(Problem to solve)
Duplicate the records from the line containing "1316x906 pixels. At" through the line containing "coord(178,361)", both included, without changing any character.

(Information provided)
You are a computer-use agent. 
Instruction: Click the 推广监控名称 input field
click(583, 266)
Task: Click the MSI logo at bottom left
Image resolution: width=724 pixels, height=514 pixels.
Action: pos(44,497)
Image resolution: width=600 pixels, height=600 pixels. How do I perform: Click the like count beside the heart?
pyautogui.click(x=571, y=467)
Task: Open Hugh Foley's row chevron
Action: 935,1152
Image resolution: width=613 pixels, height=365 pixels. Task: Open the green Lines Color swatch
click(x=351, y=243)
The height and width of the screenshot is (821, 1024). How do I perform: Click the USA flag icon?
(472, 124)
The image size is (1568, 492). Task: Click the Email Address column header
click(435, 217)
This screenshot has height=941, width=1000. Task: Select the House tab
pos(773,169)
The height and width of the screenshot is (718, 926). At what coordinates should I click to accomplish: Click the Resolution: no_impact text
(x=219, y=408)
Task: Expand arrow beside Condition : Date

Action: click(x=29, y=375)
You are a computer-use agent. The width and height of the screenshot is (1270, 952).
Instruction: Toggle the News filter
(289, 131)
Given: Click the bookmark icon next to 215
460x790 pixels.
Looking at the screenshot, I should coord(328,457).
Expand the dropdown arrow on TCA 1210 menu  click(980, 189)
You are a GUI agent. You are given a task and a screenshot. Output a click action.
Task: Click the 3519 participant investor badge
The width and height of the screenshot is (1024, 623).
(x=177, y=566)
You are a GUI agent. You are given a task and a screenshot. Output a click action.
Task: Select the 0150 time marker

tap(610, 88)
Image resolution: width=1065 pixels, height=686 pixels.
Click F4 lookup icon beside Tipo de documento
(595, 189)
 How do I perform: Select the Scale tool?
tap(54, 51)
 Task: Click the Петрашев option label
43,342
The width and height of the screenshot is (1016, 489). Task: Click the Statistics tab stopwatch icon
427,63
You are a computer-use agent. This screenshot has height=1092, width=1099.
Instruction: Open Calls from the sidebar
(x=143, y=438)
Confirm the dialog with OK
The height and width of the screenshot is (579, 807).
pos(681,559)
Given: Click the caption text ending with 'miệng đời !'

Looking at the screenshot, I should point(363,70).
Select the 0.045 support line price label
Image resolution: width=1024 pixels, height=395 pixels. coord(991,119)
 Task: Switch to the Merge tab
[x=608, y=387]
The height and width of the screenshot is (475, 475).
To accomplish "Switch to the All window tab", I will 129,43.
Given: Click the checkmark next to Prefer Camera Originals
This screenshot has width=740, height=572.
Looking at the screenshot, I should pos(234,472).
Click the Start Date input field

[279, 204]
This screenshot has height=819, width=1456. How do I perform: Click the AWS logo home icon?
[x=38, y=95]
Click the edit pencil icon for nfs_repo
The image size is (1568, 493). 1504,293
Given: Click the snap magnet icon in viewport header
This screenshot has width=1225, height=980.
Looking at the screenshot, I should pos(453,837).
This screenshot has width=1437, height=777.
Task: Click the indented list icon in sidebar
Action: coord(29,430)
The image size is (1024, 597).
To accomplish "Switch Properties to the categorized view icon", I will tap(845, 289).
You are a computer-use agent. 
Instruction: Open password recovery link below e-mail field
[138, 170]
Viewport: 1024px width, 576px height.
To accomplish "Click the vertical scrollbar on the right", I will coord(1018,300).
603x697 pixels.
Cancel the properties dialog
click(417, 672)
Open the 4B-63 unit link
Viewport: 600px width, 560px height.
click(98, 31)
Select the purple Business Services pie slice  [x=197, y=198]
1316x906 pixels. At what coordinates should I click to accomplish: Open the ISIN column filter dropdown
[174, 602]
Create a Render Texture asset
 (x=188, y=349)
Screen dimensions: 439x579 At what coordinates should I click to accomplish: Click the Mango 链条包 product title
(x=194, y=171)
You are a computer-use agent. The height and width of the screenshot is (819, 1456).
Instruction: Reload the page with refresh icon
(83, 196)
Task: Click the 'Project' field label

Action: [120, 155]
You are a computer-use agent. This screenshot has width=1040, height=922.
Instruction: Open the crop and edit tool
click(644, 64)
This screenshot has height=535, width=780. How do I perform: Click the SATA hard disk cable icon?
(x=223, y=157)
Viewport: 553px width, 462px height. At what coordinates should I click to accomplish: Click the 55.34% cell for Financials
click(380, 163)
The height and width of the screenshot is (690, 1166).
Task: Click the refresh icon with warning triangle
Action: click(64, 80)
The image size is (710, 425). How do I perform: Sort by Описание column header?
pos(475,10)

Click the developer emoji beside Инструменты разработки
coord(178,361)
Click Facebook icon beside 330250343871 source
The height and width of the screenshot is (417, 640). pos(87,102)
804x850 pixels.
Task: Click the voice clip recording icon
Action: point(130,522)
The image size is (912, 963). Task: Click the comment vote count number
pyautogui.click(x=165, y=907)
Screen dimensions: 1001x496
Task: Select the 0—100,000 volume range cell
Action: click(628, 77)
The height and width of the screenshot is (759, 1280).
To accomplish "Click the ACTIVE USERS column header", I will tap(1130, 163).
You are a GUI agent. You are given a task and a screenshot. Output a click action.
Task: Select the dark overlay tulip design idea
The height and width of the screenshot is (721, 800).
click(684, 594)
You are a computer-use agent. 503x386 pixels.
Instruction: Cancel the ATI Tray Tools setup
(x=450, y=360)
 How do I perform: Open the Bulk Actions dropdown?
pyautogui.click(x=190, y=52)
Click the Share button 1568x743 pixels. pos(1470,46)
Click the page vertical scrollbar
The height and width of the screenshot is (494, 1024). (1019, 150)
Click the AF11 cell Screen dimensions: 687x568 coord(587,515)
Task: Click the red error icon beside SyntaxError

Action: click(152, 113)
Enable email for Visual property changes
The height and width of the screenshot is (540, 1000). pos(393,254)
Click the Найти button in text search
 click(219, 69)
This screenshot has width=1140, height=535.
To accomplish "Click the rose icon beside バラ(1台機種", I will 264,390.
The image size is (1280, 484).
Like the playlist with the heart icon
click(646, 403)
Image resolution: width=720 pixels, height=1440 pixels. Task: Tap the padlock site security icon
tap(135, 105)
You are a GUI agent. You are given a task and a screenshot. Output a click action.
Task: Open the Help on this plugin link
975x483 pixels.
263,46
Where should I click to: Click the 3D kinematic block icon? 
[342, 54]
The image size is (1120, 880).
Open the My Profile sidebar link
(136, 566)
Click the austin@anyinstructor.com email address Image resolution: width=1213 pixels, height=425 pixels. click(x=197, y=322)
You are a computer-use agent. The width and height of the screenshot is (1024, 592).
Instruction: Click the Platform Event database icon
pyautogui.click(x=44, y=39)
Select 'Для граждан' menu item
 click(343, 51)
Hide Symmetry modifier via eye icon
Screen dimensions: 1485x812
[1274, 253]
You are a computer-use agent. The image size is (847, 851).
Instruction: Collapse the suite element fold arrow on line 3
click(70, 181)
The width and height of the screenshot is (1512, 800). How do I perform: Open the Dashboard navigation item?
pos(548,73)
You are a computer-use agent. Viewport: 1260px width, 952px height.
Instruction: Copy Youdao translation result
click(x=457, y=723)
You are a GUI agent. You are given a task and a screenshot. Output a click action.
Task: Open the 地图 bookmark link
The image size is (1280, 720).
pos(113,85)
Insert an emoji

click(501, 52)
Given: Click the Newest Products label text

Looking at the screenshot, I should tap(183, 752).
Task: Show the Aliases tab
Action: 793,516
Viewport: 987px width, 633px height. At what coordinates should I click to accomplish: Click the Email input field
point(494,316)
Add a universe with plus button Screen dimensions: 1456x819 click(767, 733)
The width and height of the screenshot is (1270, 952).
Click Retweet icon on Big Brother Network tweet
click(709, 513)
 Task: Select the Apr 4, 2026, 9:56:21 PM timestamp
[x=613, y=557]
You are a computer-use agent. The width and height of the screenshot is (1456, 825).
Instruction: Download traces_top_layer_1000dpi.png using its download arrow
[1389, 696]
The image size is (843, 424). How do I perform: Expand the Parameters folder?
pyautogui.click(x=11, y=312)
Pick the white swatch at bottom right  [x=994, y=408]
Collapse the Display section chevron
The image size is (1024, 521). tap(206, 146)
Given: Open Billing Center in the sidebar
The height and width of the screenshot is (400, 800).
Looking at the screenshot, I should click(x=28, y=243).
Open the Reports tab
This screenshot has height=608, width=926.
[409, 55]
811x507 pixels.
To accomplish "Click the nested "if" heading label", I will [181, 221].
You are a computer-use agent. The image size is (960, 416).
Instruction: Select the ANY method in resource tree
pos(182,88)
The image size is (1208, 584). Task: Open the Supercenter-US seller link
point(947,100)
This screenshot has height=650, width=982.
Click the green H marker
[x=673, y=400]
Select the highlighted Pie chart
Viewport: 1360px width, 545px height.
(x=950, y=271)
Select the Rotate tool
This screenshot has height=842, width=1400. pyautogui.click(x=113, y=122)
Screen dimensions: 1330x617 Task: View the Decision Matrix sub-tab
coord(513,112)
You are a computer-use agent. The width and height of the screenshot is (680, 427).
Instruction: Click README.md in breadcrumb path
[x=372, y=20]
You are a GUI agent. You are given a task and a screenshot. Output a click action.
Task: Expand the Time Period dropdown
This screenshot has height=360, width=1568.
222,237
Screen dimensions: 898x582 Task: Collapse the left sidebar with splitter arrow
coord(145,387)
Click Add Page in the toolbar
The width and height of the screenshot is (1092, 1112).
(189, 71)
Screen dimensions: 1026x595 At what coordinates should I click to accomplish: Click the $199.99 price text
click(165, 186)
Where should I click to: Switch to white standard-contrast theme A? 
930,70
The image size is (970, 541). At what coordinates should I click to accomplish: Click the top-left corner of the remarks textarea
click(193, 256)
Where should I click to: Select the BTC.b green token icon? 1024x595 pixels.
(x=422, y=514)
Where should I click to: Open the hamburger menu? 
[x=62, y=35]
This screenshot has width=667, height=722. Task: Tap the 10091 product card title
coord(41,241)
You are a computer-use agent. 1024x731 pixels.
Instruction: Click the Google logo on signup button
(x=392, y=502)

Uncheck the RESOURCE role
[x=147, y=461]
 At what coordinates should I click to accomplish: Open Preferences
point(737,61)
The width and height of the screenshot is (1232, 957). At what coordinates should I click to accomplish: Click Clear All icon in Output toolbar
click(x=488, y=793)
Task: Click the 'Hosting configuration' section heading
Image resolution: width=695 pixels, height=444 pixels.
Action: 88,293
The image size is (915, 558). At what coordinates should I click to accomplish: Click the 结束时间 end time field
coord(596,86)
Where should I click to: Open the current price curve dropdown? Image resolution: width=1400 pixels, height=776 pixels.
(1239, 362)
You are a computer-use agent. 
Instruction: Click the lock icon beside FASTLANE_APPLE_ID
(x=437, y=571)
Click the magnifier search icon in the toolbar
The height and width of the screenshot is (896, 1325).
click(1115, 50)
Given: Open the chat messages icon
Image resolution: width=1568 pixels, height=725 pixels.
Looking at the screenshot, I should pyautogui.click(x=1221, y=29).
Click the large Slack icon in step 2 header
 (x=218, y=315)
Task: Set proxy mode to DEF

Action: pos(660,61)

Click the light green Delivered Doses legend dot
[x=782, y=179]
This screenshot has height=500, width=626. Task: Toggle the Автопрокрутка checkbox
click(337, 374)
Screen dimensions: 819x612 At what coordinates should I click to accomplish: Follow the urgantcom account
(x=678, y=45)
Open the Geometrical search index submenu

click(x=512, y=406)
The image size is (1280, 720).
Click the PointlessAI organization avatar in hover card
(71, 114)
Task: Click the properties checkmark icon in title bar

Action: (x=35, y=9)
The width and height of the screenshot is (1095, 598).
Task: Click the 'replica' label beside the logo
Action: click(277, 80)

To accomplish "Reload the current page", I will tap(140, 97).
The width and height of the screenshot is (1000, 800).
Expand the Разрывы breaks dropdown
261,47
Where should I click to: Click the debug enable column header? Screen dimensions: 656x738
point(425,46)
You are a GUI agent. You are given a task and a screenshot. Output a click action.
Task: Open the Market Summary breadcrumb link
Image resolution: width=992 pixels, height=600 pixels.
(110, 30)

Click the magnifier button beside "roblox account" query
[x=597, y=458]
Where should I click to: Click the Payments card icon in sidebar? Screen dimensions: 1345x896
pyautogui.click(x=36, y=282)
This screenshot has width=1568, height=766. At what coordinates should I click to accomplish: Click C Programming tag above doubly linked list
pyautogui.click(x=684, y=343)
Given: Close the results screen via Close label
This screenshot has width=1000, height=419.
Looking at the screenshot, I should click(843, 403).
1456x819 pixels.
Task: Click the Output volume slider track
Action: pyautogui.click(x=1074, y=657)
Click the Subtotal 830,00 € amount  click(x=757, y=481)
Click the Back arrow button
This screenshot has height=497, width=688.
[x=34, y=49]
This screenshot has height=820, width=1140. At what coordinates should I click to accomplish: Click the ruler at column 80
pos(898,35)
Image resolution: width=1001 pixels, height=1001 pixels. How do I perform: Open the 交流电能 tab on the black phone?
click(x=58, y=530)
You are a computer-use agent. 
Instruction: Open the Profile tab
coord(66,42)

(Answer to the task)
1316x906 pixels. At what coordinates should I click to accomplish: Open the ISIN column filter dropdown
[174, 602]
Create a Render Texture asset
 (x=188, y=349)
Screen dimensions: 439x579 At what coordinates should I click to accomplish: Click the Mango 链条包 product title
(x=194, y=171)
You are a computer-use agent. The height and width of the screenshot is (819, 1456).
Instruction: Reload the page with refresh icon
(83, 196)
Task: Click the 'Project' field label

Action: [120, 155]
You are a computer-use agent. This screenshot has width=1040, height=922.
Instruction: Open the crop and edit tool
click(644, 64)
This screenshot has height=535, width=780. How do I perform: Click the SATA hard disk cable icon?
(x=223, y=157)
Viewport: 553px width, 462px height. At what coordinates should I click to accomplish: Click the 55.34% cell for Financials
click(380, 163)
The height and width of the screenshot is (690, 1166).
Task: Click the refresh icon with warning triangle
Action: click(64, 80)
The image size is (710, 425). How do I perform: Sort by Описание column header?
pos(475,10)

Click the developer emoji beside Инструменты разработки
coord(178,361)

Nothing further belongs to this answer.